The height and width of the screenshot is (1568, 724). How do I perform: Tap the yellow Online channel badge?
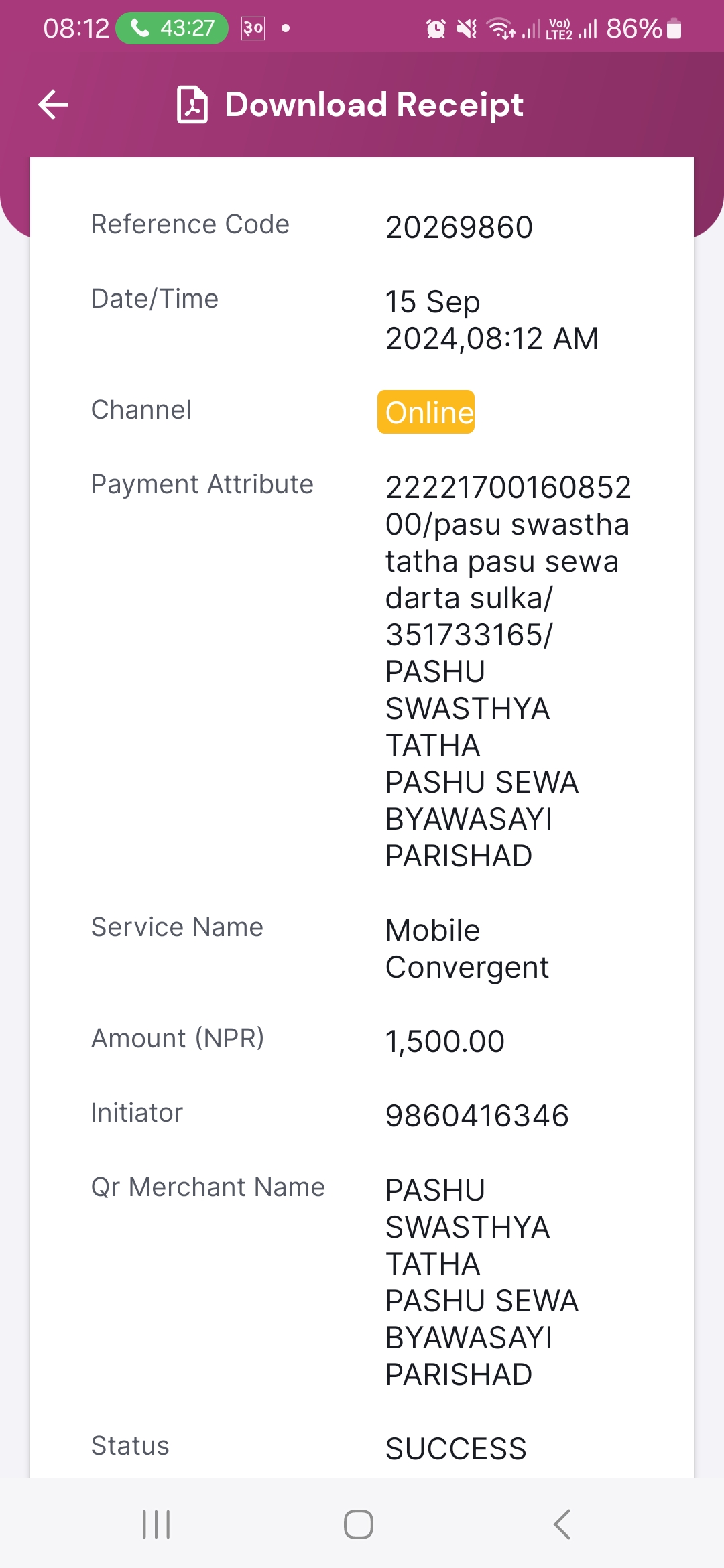(426, 412)
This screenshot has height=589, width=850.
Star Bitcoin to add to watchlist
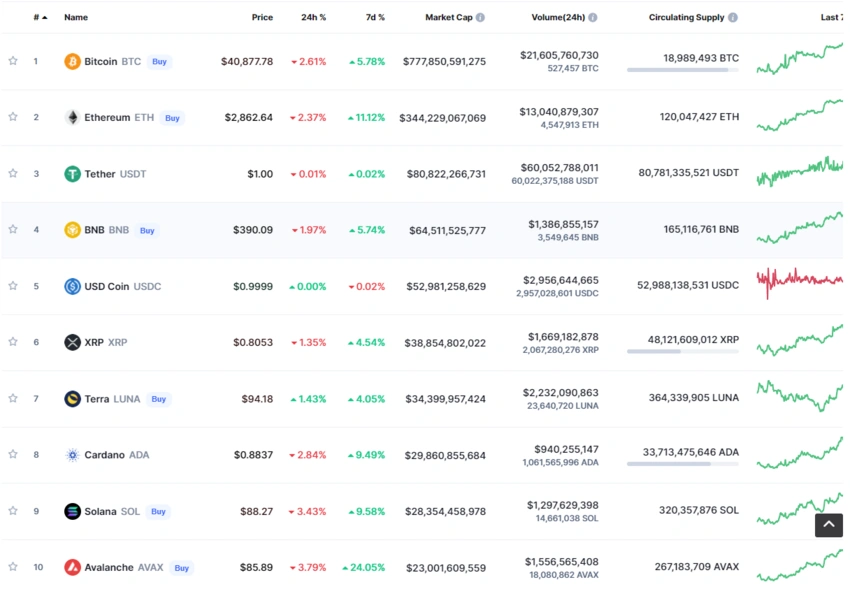pos(13,61)
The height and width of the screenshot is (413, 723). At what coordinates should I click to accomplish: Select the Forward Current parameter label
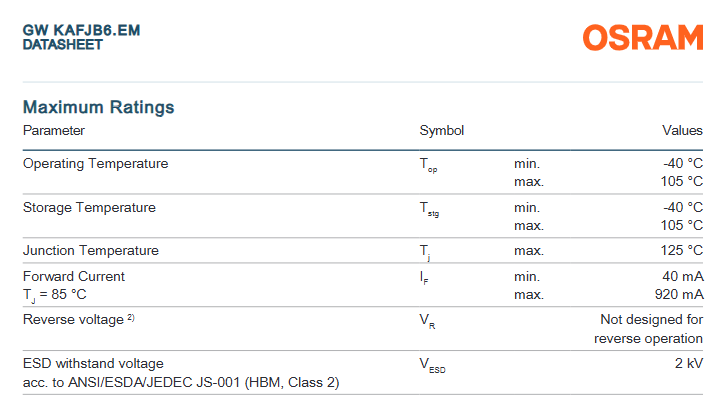[x=74, y=276]
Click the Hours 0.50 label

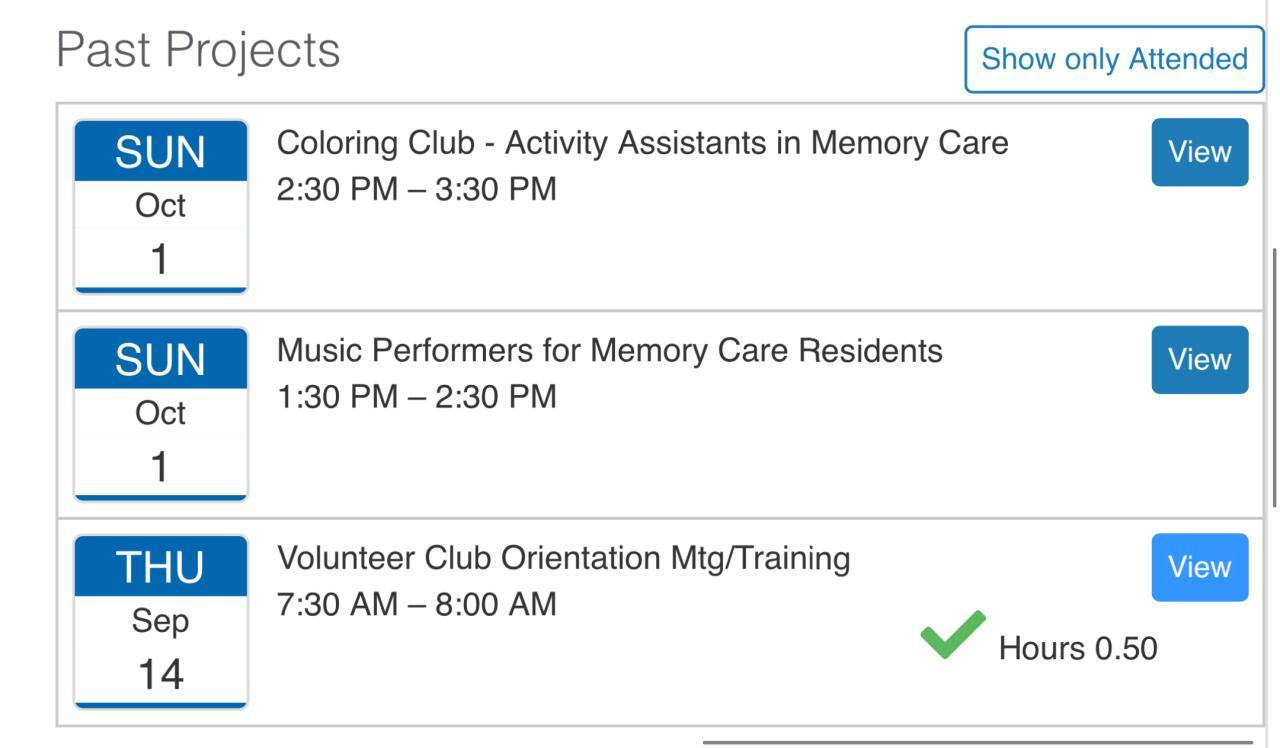coord(1077,648)
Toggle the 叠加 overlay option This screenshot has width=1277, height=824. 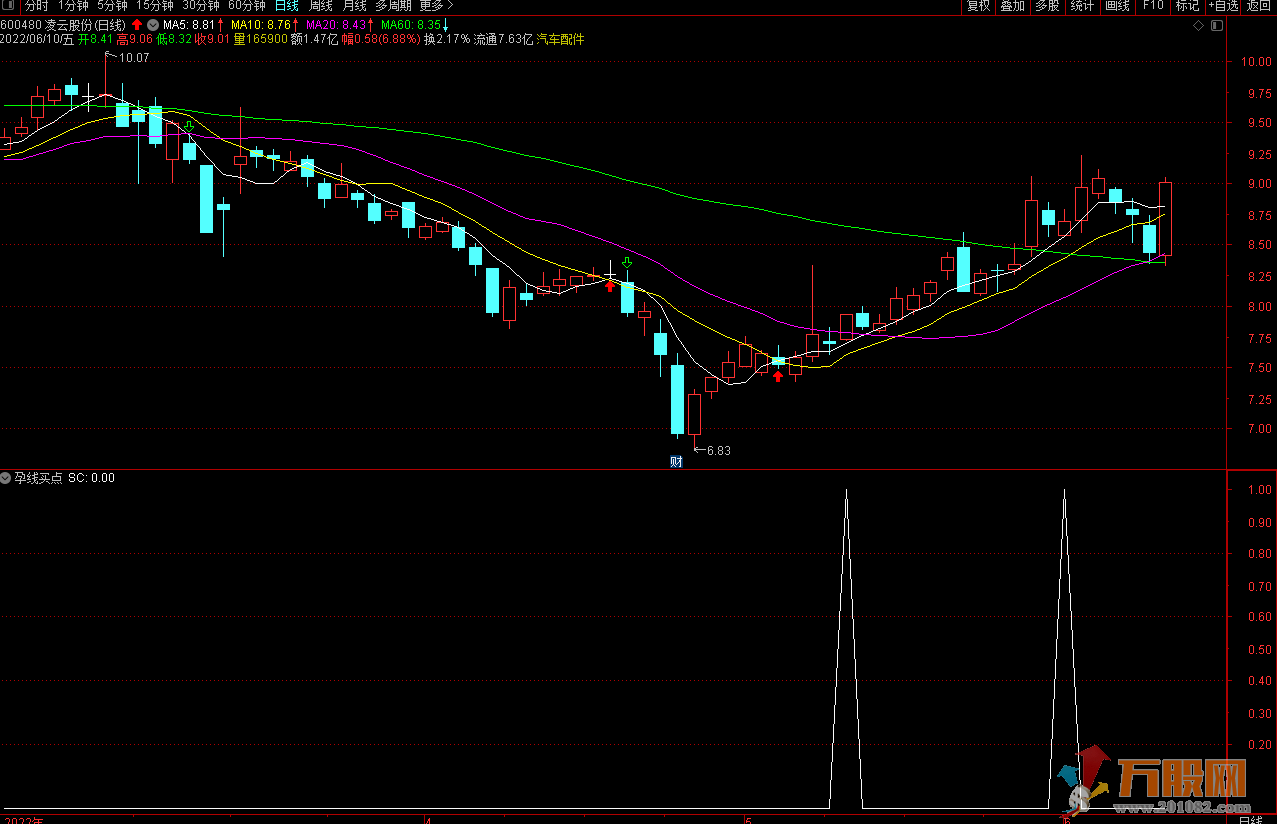tap(1012, 6)
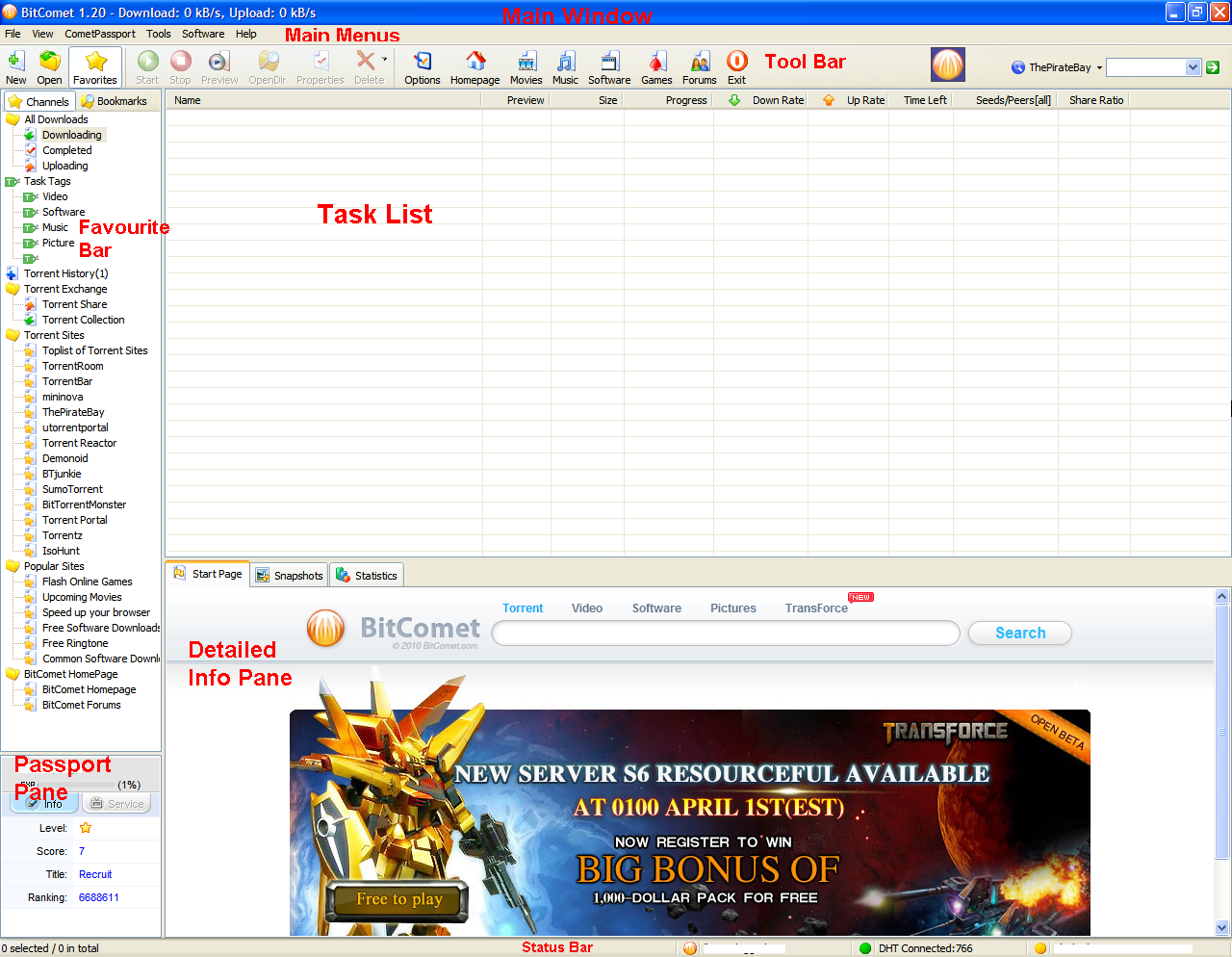Open a torrent file via Open icon

coord(49,67)
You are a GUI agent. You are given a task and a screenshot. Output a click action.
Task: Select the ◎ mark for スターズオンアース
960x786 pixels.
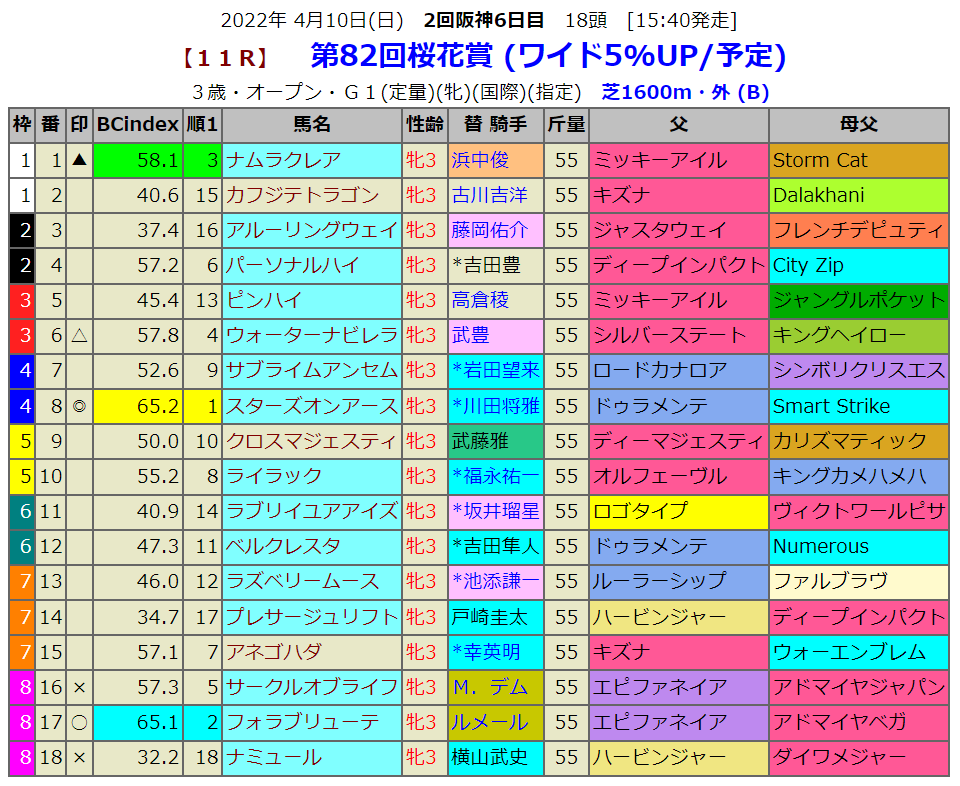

══════

• _Required action_
Word for word, repeat only the lines from the line containing "Task: Select the ◎ mark for スターズオンアース" through the end of the data, without any pictures.

• _Response to this task_
Task: Select the ◎ mark for スターズオンアース
960x786 pixels.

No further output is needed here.